**Task requirements**
Write out the full listing exactly.

**Provided records**
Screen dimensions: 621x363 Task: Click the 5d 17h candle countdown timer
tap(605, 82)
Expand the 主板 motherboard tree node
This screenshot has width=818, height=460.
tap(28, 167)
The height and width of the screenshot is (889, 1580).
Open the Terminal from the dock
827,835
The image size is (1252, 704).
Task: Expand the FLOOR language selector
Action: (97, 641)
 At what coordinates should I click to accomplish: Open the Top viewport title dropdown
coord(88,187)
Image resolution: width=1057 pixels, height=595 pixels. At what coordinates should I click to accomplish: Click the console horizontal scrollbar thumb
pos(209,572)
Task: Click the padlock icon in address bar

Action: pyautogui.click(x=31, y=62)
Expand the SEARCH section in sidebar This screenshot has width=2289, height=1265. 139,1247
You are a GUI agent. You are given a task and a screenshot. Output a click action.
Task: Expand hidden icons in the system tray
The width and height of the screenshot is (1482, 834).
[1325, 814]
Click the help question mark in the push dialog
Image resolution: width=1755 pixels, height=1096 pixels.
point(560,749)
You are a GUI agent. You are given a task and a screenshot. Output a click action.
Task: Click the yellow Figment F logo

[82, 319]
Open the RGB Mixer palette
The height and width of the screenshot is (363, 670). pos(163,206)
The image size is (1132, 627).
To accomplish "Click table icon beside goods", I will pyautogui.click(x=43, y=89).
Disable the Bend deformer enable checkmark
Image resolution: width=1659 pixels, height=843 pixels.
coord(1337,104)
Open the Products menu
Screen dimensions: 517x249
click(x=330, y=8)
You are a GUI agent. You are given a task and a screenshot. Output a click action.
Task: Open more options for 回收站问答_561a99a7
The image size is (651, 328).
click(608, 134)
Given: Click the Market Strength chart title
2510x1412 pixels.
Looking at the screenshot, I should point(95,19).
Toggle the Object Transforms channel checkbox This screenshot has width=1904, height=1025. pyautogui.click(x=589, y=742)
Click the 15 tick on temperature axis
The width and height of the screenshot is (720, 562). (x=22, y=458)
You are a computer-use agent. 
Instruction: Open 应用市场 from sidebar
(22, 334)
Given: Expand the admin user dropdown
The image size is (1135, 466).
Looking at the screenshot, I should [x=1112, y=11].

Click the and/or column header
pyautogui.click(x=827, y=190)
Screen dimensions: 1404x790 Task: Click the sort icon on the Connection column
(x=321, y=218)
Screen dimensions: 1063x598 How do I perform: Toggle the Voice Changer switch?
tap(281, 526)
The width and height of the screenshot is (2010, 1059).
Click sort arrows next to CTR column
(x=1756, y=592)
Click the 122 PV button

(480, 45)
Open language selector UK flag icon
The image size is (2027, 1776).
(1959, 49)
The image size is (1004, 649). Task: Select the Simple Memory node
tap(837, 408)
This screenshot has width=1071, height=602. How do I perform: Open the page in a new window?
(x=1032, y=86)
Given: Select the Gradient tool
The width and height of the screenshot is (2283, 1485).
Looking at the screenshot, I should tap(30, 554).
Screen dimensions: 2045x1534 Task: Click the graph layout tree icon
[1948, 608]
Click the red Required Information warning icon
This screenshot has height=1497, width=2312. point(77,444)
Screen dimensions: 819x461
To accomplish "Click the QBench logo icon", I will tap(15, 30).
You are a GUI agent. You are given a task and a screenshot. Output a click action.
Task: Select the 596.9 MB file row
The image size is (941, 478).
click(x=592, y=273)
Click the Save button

**Result for this task**
Screen dimensions: 621x363 Task: Click the 5d 17h candle countdown timer
tap(605, 82)
Expand the 主板 motherboard tree node
This screenshot has width=818, height=460.
tap(28, 167)
The height and width of the screenshot is (889, 1580).
Open the Terminal from the dock
827,835
The image size is (1252, 704).
Task: Expand the FLOOR language selector
Action: (97, 641)
 At what coordinates should I click to accomplish: Open the Top viewport title dropdown
coord(88,187)
Image resolution: width=1057 pixels, height=595 pixels. At what coordinates should I click to accomplish: Click the console horizontal scrollbar thumb
pos(209,572)
Task: Click the padlock icon in address bar

Action: pyautogui.click(x=31, y=62)
Expand the SEARCH section in sidebar This screenshot has width=2289, height=1265. 139,1247
You are a GUI agent. You are given a task and a screenshot. Output a click action.
Task: Expand hidden icons in the system tray
The width and height of the screenshot is (1482, 834).
[1325, 814]
Click the help question mark in the push dialog
Image resolution: width=1755 pixels, height=1096 pixels.
point(560,749)
You are a GUI agent. You are given a task and a screenshot. Output a click action.
Task: Click the yellow Figment F logo

[82, 319]
Open the RGB Mixer palette
The height and width of the screenshot is (363, 670). pos(163,206)
The image size is (1132, 627).
To accomplish "Click table icon beside goods", I will pyautogui.click(x=43, y=89).
Disable the Bend deformer enable checkmark
Image resolution: width=1659 pixels, height=843 pixels.
coord(1337,104)
Open the Products menu
Screen dimensions: 517x249
click(x=330, y=8)
You are a GUI agent. You are given a task and a screenshot. Output a click action.
Task: Open more options for 回收站问答_561a99a7
The image size is (651, 328).
click(608, 134)
Given: Click the Market Strength chart title
2510x1412 pixels.
Looking at the screenshot, I should point(95,19).
Toggle the Object Transforms channel checkbox This screenshot has width=1904, height=1025. pyautogui.click(x=589, y=742)
Click the 15 tick on temperature axis
The width and height of the screenshot is (720, 562). (x=22, y=458)
You are a computer-use agent. 
Instruction: Open 应用市场 from sidebar
(22, 334)
Given: Expand the admin user dropdown
The image size is (1135, 466).
Looking at the screenshot, I should [x=1112, y=11].

Click the and/or column header
pyautogui.click(x=827, y=190)
Screen dimensions: 1404x790 Task: Click the sort icon on the Connection column
(x=321, y=218)
Screen dimensions: 1063x598 How do I perform: Toggle the Voice Changer switch?
tap(281, 526)
The width and height of the screenshot is (2010, 1059).
Click sort arrows next to CTR column
(x=1756, y=592)
Click the 122 PV button

(480, 45)
Open language selector UK flag icon
The image size is (2027, 1776).
(1959, 49)
The image size is (1004, 649). Task: Select the Simple Memory node
tap(837, 408)
This screenshot has width=1071, height=602. How do I perform: Open the page in a new window?
(x=1032, y=86)
Given: Select the Gradient tool
The width and height of the screenshot is (2283, 1485).
Looking at the screenshot, I should tap(30, 554).
Screen dimensions: 2045x1534 Task: Click the graph layout tree icon
[1948, 608]
Click the red Required Information warning icon
This screenshot has height=1497, width=2312. point(77,444)
Screen dimensions: 819x461
To accomplish "Click the QBench logo icon", I will tap(15, 30).
You are a GUI agent. You are given a task and a screenshot. Output a click action.
Task: Select the 596.9 MB file row
The image size is (941, 478).
click(x=592, y=273)
Click the Save button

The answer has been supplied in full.